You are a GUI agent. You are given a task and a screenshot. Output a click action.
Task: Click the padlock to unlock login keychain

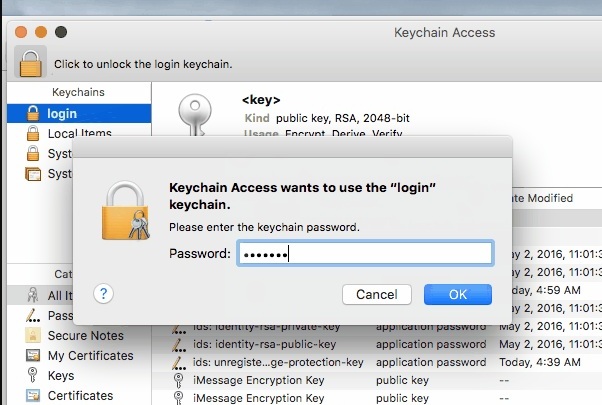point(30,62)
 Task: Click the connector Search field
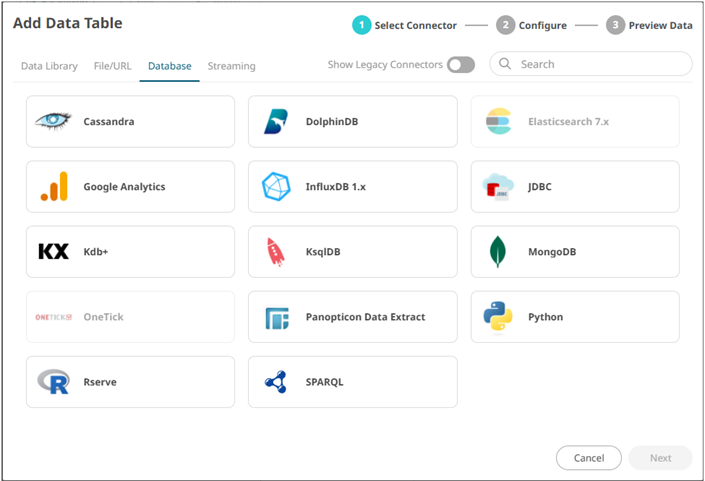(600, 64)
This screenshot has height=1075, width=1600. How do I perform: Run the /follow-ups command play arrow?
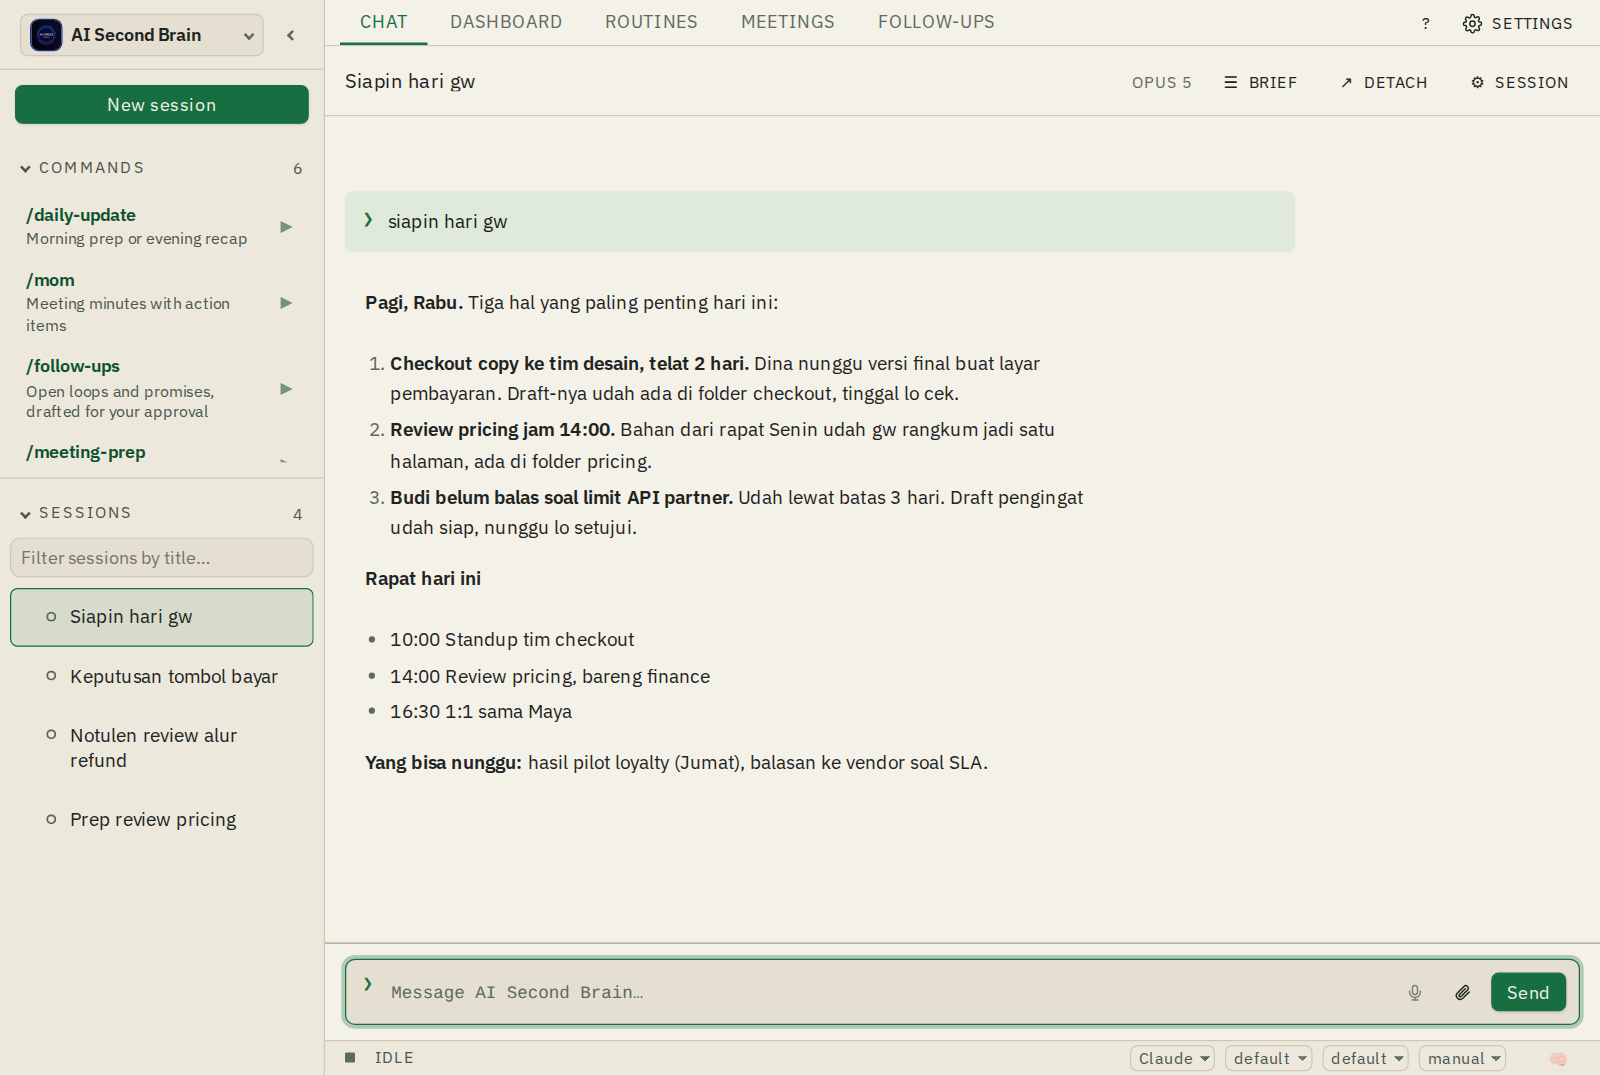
══════════
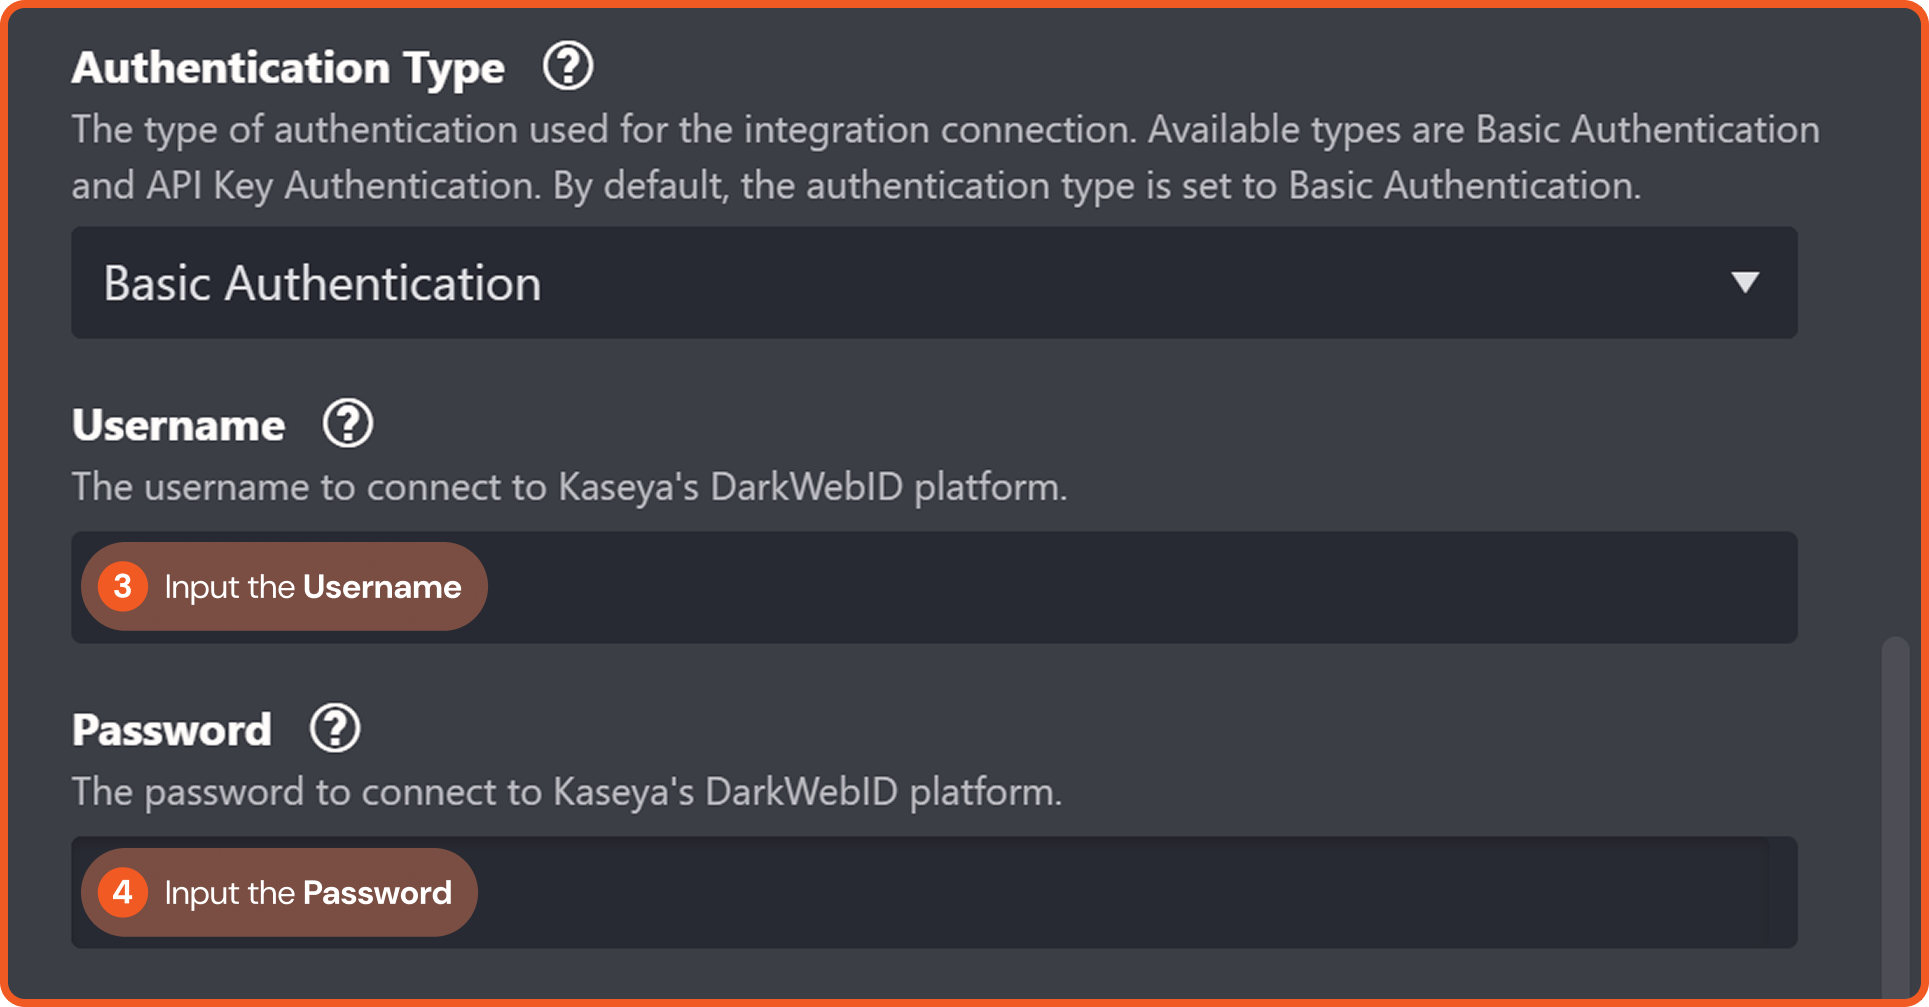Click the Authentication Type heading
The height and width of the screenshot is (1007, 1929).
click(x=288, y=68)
══════════
> WHAT TO WORK ON
Gather every line in the entries above that contains the string "width". Case counts.

> THE COMPLETED TASK
This screenshot has height=1075, width=1600. How do I perform: Run the /follow-ups command play arrow?
The height and width of the screenshot is (1007, 1929).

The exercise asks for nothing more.